# Boot fitment issues. A saga of many boots and no solution



## arbroadbent (Sep 14, 2019)

OK. I have been creeping on the boot fit forums for the last year. I started in a men’s size 10 after ---of course--- getting bad boot fit advice. This was almost a decade ago. At that point in my snowboarding I was only riding maybe 5 times per year. I loved snowboarding but my feet would hurt after only a half a run and I would have to stop riding for a few minutes. I thought it was due to not being in “snowboarding shape” and I just kept at it because I liked boarding so much. 

Then I moved back to Colorado and started boarding several times a month but the pain never got any better. I started doing research on foot pain and snowboarding. Tried some different things but nothing really helped.

Last year I found this forum and started reading all of the snowboard boot fit comments and discussions. I did the foot measurement thing (pics attached) and picked up a pair of Burton’s in my correct Mondo sizing 26.5, 8.5s. I got the Burton Step on’s (8.5 as well?) at the same time because I liked the system. I went to a boot fitter and had a bunch of modifications done on both and felt great in the store. My first day on the mountain in the Burton Moto’s and I could barely make it down half the mountain. Had to take them off at the bottom of the hill and walk to the car without any boots. The step on’s were ok but still really hurt my feet, I was able to get down 1-2 runs without too much pain but still quite painful. I still have the step on system but I got rid of the other Burton’s the next day and started researching again and looking for a different pair of boots. 
I found some Salamon str8jkt which felt amazing. I had these heat molded and boot fit modified. They felt better but still not great. These were used, so I could see that they may have been an oversight on my part. I want to make the step on system work but not sure if it is the boot or my crap feet. I still have them and pull them out every now and again.

Objective:
Continue the forum post about snowboard boot fit problems, picking up right after its last sentence.

Excerpted records:
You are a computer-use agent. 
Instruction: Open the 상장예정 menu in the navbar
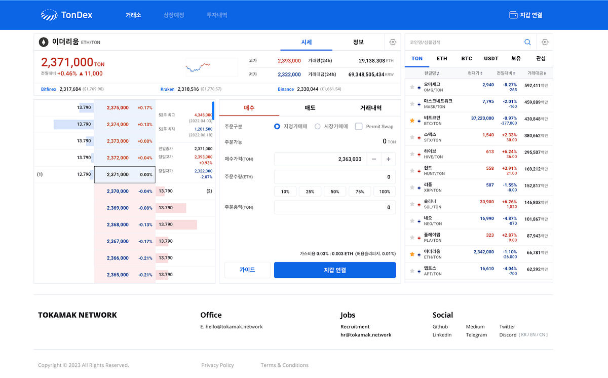click(174, 15)
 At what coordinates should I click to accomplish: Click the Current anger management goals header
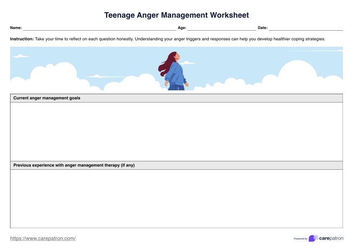47,98
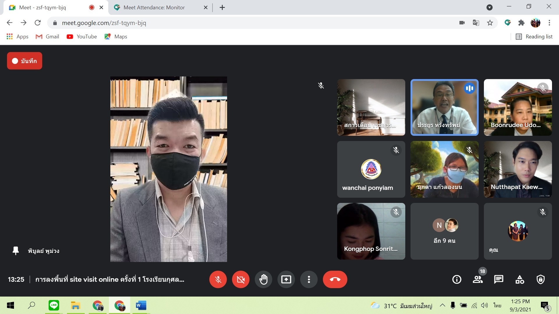Open host controls shield icon
Viewport: 559px width, 314px height.
[541, 279]
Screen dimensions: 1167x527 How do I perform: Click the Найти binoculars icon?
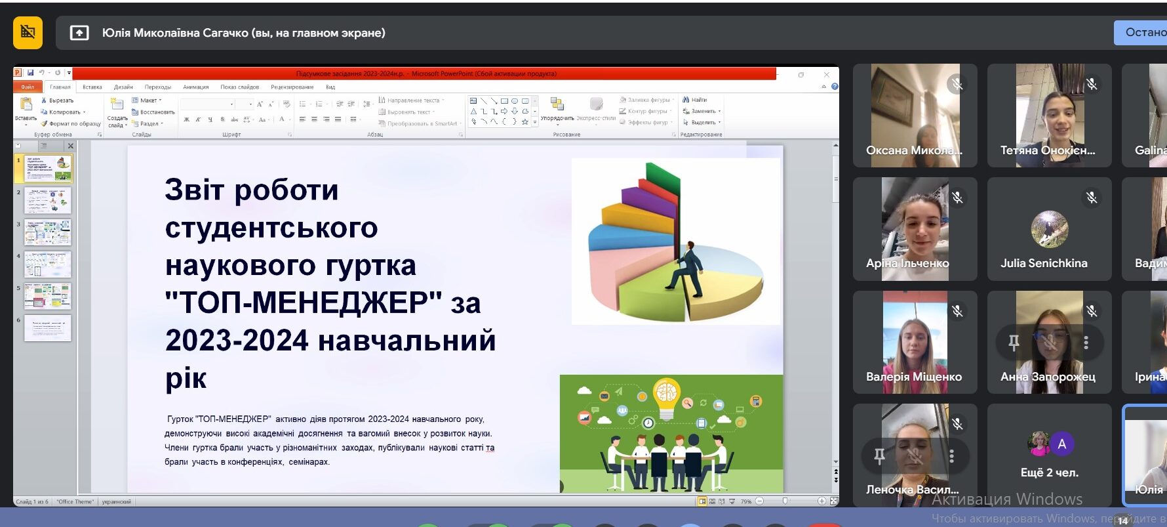point(686,100)
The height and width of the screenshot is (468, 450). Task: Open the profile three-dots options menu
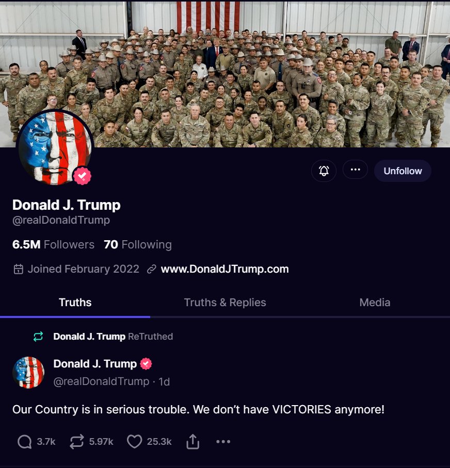(355, 170)
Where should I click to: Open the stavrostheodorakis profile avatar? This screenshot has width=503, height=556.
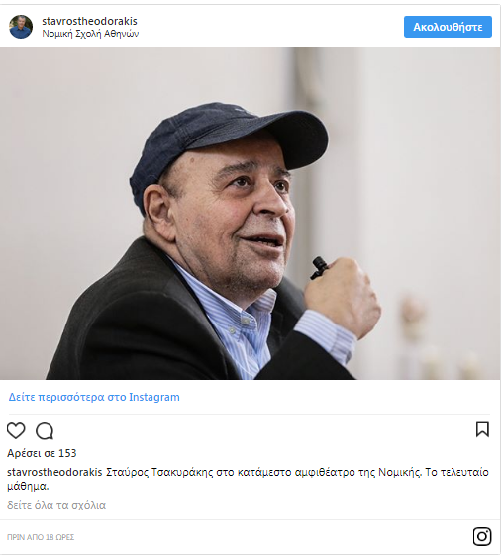tap(21, 27)
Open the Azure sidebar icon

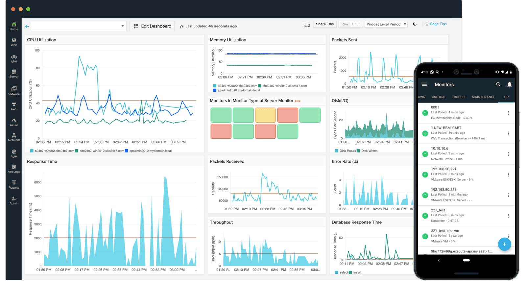pyautogui.click(x=14, y=122)
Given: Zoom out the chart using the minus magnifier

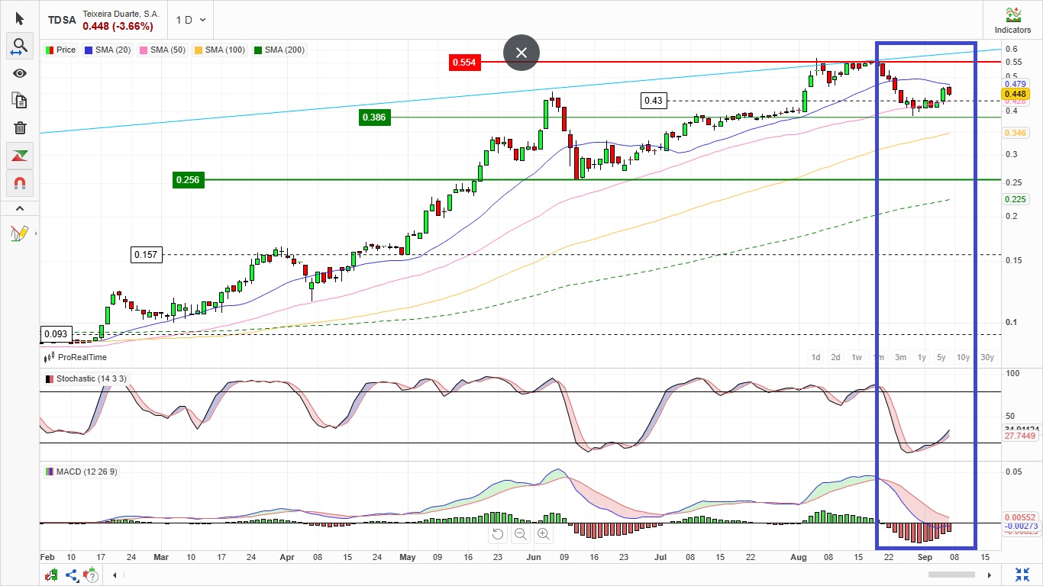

Answer to this problem:
This year I bought a new pair, 8.5 Launch BOA with the Str8jacket, similar to the previous year and they feel pretty good but I don’t feel like I am getting the control that I want in my board. After every run I have to loosen the BOA and adjust, let my feet become less numb on the ride up and re-tighten at the top. Just for kicks I bought a pair of 8s in the same brand/everything the same, had them heat molded etc. Thought going down a size would mean better control (given the research I’ve seen on here) but felt like my foot was being squeezed to death after a single run. The toes actually didn't feel too bad or too tight but the sides of my feet were being squeezed. So now here I am, again researching and trying to find something that will work. By far the 8.5 Launch BOA feel the best but I hope I can find something that works better for me. I still get pretty significant herl lift despite mods.
I have been looking for a boot with good heel hold but pretty much every boot, out of the box I can lift my heal at least an inch or two (with it being tied and appropriately snug). I feel like I have to overtighten to get my heel to hold but when I do this I lose circulation and my foot goes numb. 
Am I doing something wrong? I think my heel is very thin and this may be problematic. How do I tell if I have a thin heel?I I've tried putting in the different mods to the liner (as Angry has suggested) but this just causes my foot to go numb.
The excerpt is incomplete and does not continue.